## [Text]
— start —

All is based upon God's "good, acceptable
and perfect will." Man would invert the order
and base all upon the fickle will of man, enslaved. by sin. (John 8:34).
Having mistaken the present purpose of God in this age so hopelessly it
is little wonder the larger issue is obscured altogether.
The distortion is due to the effort to explain away the apparent
favoritism of God for some, with his apparent rejection of others, and
to square the doctrine of election with the fundamental principle in God's
dealing with men that He is no respecter of persons. Thus grace is turned
into works, and faith, the gift of God, becomes the minimum of man's effort
that saves him. How far removed is this conception of the Gospel, to that
far-flung vision of grace which sees a chosen company gathered and perfected
in one age, that such may be the co-workers with Christ in His consummating
work in the ages to come, on behalf of the rest.

— end —

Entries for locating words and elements

— start —

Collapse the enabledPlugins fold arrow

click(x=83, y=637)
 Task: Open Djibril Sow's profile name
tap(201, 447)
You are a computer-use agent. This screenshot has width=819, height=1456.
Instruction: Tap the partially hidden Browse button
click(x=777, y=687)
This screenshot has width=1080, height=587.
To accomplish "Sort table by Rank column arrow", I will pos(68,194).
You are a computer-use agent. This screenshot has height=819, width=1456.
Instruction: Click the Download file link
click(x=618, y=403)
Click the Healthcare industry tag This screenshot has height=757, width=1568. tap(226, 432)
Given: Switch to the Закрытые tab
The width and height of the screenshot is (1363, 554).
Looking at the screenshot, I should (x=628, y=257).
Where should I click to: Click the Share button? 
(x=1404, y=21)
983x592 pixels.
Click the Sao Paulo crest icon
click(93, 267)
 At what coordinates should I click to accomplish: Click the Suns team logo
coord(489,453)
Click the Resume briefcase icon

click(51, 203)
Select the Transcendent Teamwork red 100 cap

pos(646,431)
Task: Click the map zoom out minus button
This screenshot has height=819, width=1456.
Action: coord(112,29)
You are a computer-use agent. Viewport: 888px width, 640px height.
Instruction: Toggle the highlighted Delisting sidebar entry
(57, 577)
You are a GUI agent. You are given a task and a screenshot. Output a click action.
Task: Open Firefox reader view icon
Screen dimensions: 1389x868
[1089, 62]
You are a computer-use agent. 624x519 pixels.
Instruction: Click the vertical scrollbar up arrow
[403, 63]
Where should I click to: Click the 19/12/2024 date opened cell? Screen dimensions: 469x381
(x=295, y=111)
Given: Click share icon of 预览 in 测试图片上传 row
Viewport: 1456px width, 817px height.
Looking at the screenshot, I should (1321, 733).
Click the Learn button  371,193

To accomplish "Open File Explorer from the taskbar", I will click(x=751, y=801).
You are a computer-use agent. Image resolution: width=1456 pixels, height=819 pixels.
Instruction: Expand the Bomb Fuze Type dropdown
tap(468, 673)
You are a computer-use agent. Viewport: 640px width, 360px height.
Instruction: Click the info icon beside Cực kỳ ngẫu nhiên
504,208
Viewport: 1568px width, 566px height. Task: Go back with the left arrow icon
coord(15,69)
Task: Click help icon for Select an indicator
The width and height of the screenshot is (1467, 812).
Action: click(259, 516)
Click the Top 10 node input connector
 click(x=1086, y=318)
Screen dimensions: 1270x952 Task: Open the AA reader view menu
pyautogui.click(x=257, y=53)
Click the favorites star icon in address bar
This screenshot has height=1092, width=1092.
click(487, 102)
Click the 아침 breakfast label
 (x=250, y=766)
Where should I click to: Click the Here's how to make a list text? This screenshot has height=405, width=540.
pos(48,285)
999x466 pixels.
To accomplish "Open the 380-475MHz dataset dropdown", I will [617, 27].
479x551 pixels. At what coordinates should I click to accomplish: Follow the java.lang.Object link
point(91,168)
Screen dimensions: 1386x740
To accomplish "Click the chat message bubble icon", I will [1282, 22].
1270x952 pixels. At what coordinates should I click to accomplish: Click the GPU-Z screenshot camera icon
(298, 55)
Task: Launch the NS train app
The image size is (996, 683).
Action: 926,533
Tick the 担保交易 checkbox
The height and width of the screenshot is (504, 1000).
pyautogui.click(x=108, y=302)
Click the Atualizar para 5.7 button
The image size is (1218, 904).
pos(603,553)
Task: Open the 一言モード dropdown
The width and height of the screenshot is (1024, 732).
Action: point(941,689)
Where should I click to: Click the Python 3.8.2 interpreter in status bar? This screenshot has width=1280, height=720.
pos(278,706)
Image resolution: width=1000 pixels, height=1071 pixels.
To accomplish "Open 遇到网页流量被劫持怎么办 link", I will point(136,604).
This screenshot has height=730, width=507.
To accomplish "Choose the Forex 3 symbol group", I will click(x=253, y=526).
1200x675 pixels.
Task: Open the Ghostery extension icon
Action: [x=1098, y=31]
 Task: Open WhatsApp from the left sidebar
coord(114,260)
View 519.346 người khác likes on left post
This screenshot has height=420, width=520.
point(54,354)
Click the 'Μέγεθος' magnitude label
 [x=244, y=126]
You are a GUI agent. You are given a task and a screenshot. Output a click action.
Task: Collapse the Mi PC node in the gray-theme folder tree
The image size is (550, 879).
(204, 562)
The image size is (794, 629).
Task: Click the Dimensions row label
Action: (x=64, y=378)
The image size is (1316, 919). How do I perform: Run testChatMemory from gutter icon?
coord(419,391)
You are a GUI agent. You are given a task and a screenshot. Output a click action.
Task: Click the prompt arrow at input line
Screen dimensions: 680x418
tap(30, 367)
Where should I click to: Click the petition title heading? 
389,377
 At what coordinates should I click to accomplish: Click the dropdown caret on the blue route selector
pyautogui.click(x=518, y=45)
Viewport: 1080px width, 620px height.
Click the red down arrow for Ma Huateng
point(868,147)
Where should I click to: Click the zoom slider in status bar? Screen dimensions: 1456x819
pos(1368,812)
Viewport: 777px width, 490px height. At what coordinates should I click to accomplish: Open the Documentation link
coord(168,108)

— end —

## [Given problem 1]
In the passage on election and grace, what is the distortion said to be due to?
## [Given problem 2]
List the words the passage on election and grace quotes to describe God's will.
## [Given problem 3]
Continue the passage on election and grace from where it stops.

## [Exercise output 1]
It is due to the effort to explain away God's apparent favoritism for some and apparent rejection of others, and to square the doctrine of election with the principle that He is no respecter of persons.

## [Exercise output 2]
good, acceptable, perfect

## [Exercise output 3]
A thousand insuperable difficulties, involving God's character and impoverishing
Calvary's power and scope, attach to man's pitiable attempt to "steady
the ark of God." All such problems are solved
and crowned with inextinguishable glory, when it is seen that the election
of some is on the way to the inclusion of all. To the man first "called
alone" this principle was enunciated, when
God said to Abraham "I will bless thee . .
. and thou shalt be a blessing . . . and in thee shall all the families
of the earth be blessed."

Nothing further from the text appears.